Given request >>
Format every line of the records below as a numbered list, skipping blank lines and omitting the pictures.

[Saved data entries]
··········
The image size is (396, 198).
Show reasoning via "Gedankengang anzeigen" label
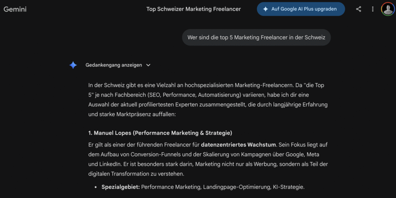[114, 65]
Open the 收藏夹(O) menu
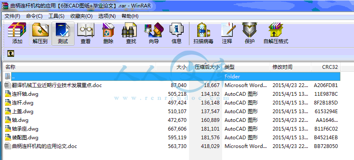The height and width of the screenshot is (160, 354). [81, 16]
··········
Response to the exercise >>
1. The image size is (396, 198).
2. Show reasoning via "Gedankengang anzeigen" label
3. [114, 65]
4. Open the 收藏夹(O) menu
5. The height and width of the screenshot is (160, 354). [81, 16]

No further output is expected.